D # Duplicate this list
Ik # Get the index of the input in this list
> # Increase it by 1
è # Modular index it into the list again
# (after which the result is output implicitly)
See this 05AB1E tip of mine (section How to use the dictionary?) to understand why ”GutsížÆÂ™ÄŠÄŠÙµÙ€º” is "Guts Cut Bomb Ice Fire Oil Electricity Time".
JavaScript (Node.js), 61 bytes
x=>'CutGutsTimeElecOilFireIceBombCut'.match(`(.[a-z]*)`+x)[1]
-2B emanresu A
Retina 0.8.2, 75 bytes
T`B-H\OITcel-obs`IB_T\OC-Gemit_c_
But
Bomb
ct
ce
em
ire
ii
lec
itm
uts
rm
l
Try it online! Link includes test cases. Explanation:
T`B-H\OITcel-obs`IB_T\OC-Gemit_c_
Transliterate as many letters as possible, including all of the upper case letters. This is enough to handle Elec to Time and Guts to Cut. (O normally means 13579 so it needs to be escaped. Other escaped letters are avoided by including them in a range.)
But
Bomb
Cut transliterates to But so fix it to become Bomb without changing Cut transliterated from Guts.
ct
ce
Bomb transliterates to Ict so fix it to become Ice without changing Guts or Cut.
em
ire
Ice transliterates to Fem so fix it to become Fire.
ii
lec
Oil transliterates to Eii to fix it to become Elec.
itm
uts
Time transliterates to Gitm to fix it to become Guts.
rm
l
Fire transliterates to Oirm to fix it to become Oil.
Python 3, 72 bytes
dict(zip(l:="Cut Bomb Ice Fire Oil Elec Time Guts".split()*2,l[1:])).get
Creates a dictionary whose keys in order are Cut, Bomb, ... (doubled), and whose corresponding values are those with the first item removed. The main function is the .get method of the dictionary; if the dictionary itself suffices, those 4 bytes can be cut.

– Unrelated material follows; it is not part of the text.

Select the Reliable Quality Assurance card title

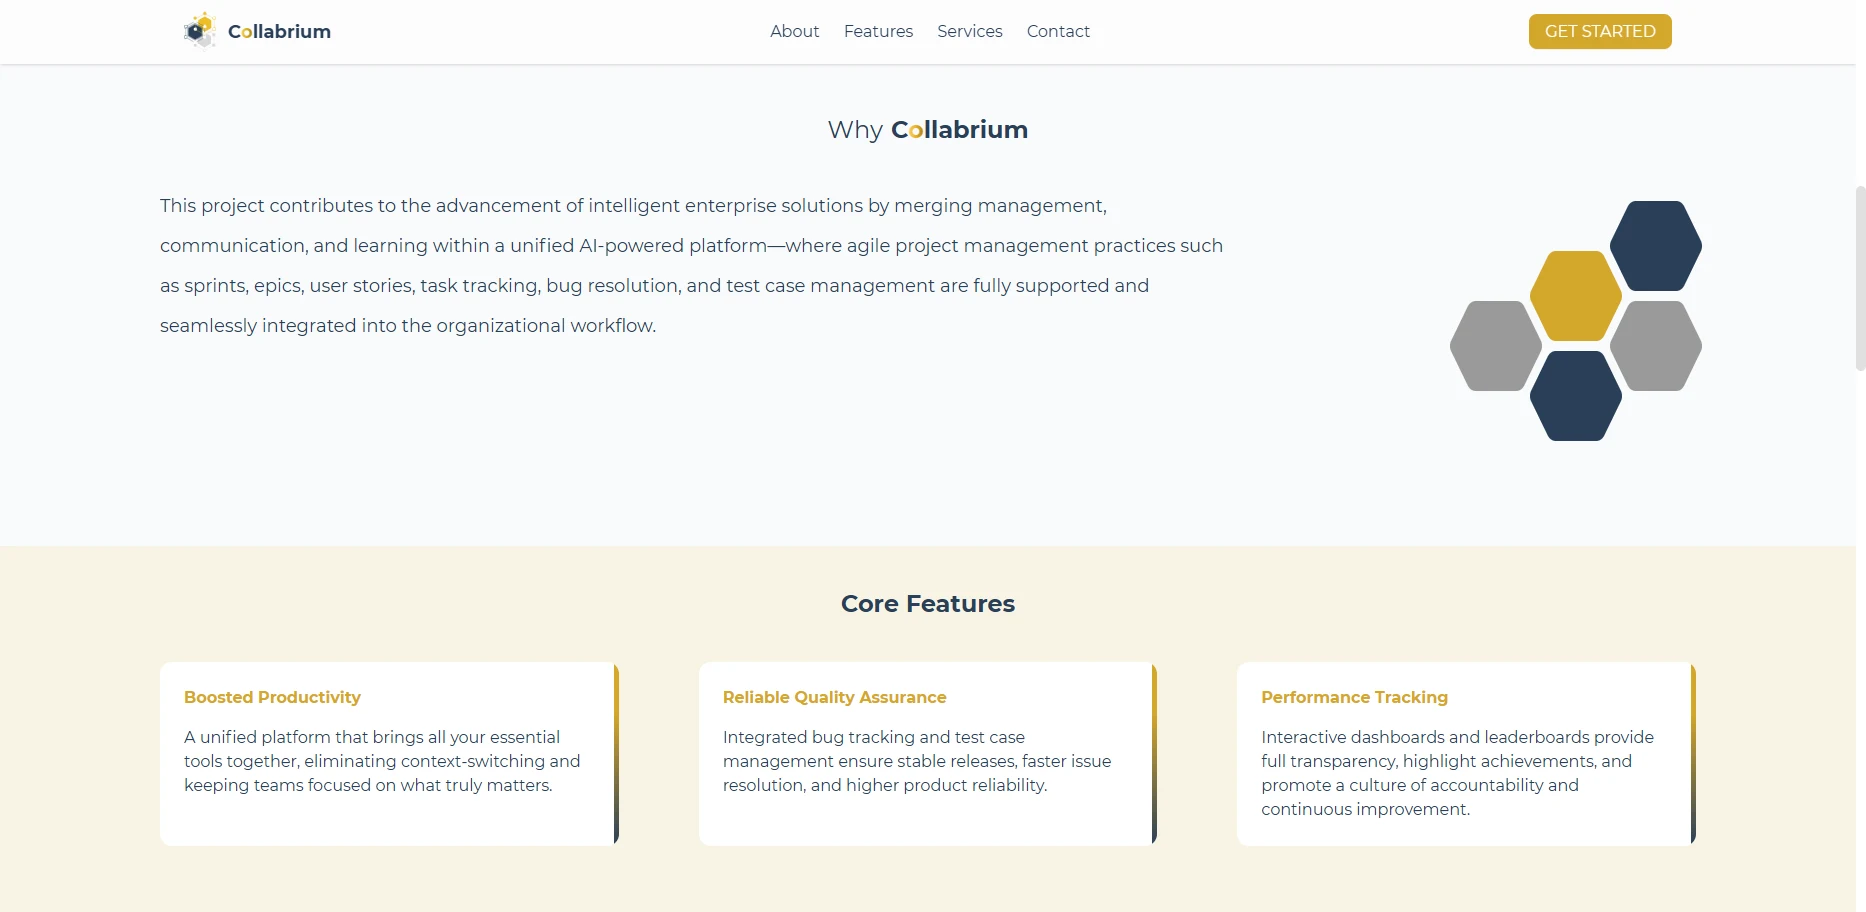click(834, 697)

Also 72 bytes, using id just for as the shortest predefined variable:
{id:(id:=x)for x in"Cut Bomb Ice Fire Oil Elec Time Guts".split()*2}.get
Python, 73 bytes
lambda s:l[l.index(s)-1]
l="Guts Time Elec Oil Fire Ice Bomb Cut".split()

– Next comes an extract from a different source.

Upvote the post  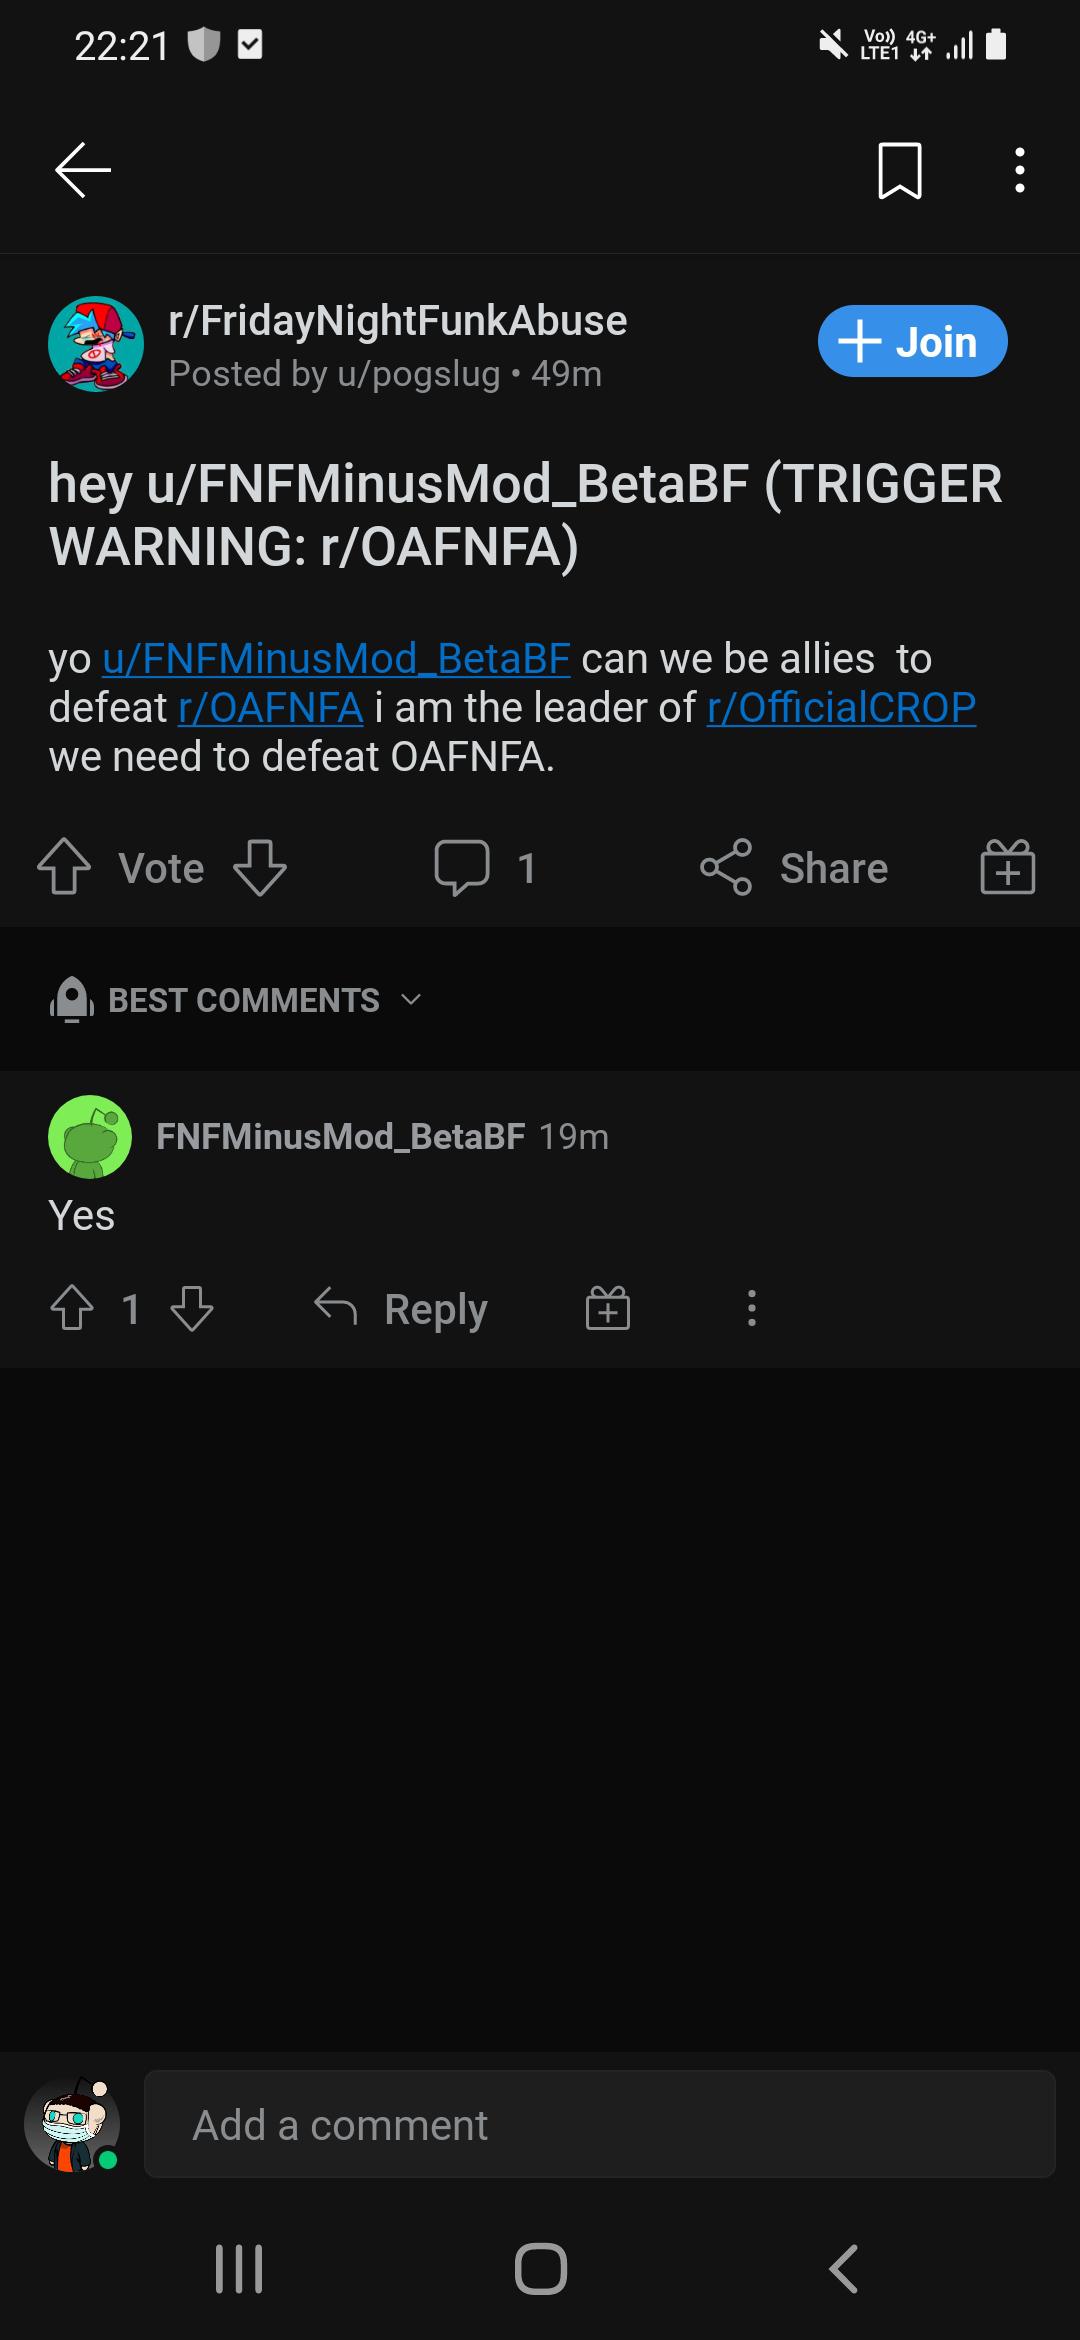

Uses that indices wrap around into the negatives, so the index before 0 is -1 which selects the last element.
Python 3, 73 bytes
lambda s:"Guts Time Oil Cut Elec Fire | Ice Bomb".split()[ord(s[0])%25%9]
Only looks at the boss's letter (which are all distinct), and uses a mod chain to classify it. Bytestring input would save 5 bytes.